La nazione della “siesta”, la tradizionale pausa pomeridiana degli spagnoli, potrebbe presto cambiare volto. Il governo uscente del premier Mariano Rajoy vorrebbe uniformare l’orario di lavoro in Spagna a quello in vigore nel resto dell’Europa. Ad oggi, infatti, nel paese si lavora di solito dalle 9 alle 14 e poi ci si prende una lunga pausa fino alla 16.30, lavorando fino alle 20.00. Si tratta di ritmi molto diversi da quelli sostenuti dai colleghi europei, che lavorano mediamente nella fascia 9-17. La tradizione della siesta ha origini contadine ed era in Spagna il modo degli agricoltori per evitare di lavorare nelle calde ore pomeridiane, quando la temperatura ancora oggi sfonda anche i 40 gradi.
Addio alla siesta
Fatto sta, che il disallineamento tra l’orario di lavoro spagnolo e quello del resto d’Europa arreca più di un danno.
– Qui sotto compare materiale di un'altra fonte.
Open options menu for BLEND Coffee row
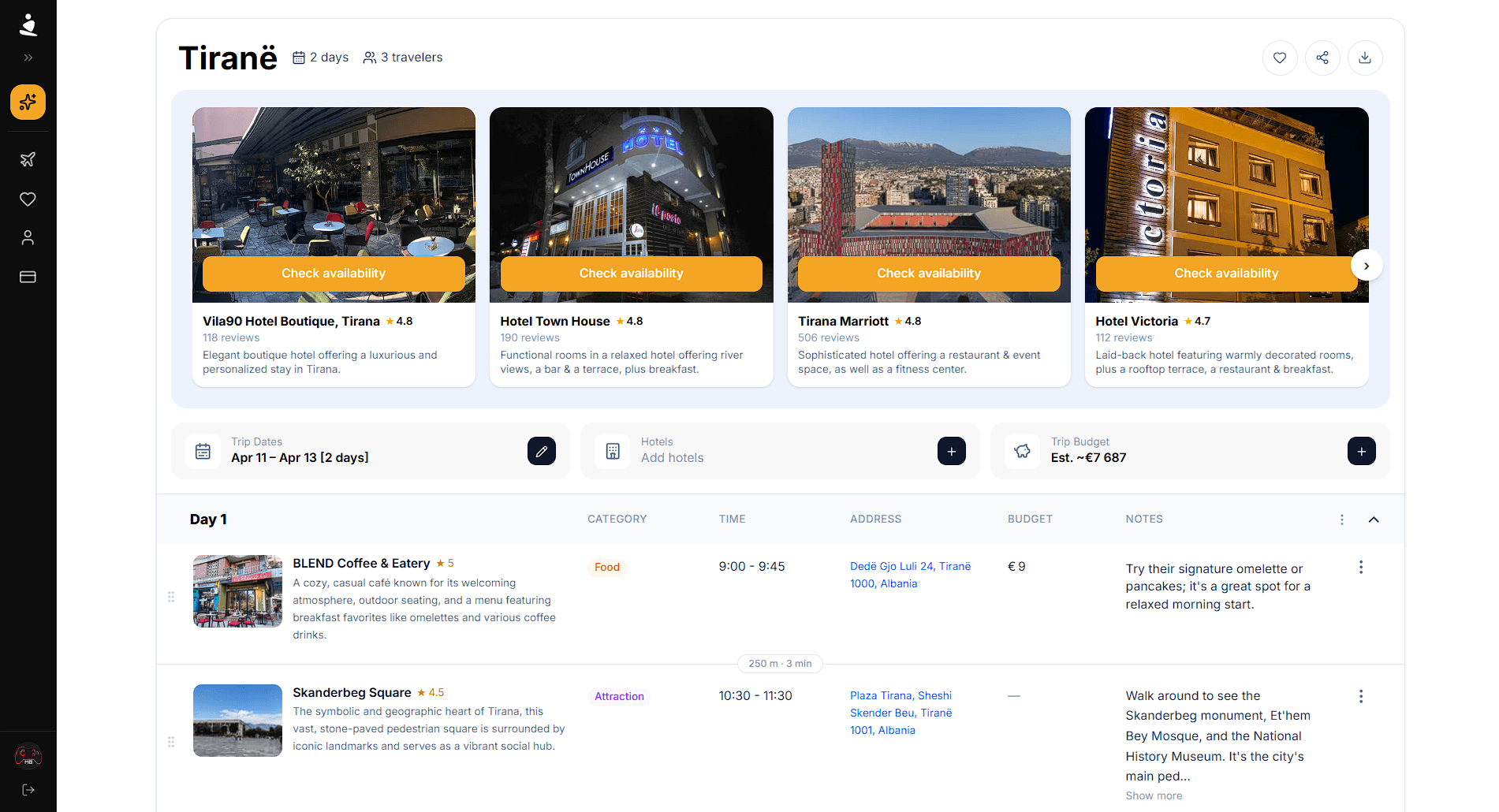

Pensate, infatti, a una società che commercia con l’estero, che è costretta anche con i partner della UE a restringere le relazioni nell’arco mattutino, dato che alla ripresa dalla pausa pranzo, gli uffici all’estero si avviano di fatto alla chiusura. Ma le ripercussioni negative della siesta si hanno anche al di fuori del ristretto ambito lavorativo ed economico. E’ un dato di fatto che gli spagnoli escano da lavoro tardi, cenano chiaramente ancora dopo e vanno al letto tardissimo, vivendo un bio-ritmo sregolato con riguardo all’alternanza tra ore di sonno e ore di attività. Oltre tutto, la pennichella pomeridiana aggrava lo squilibrio, con conseguenze negative sulla salute, come dimostrato dalla Nasa, ma anche sulla produttività del lavoro. In Spagna, infatti, risulta mediamente più bassa di quella registrata nelle economie avanzate europee: oltre il 14% in meno che in Germania e il 19% in meno rispetto al Belgio.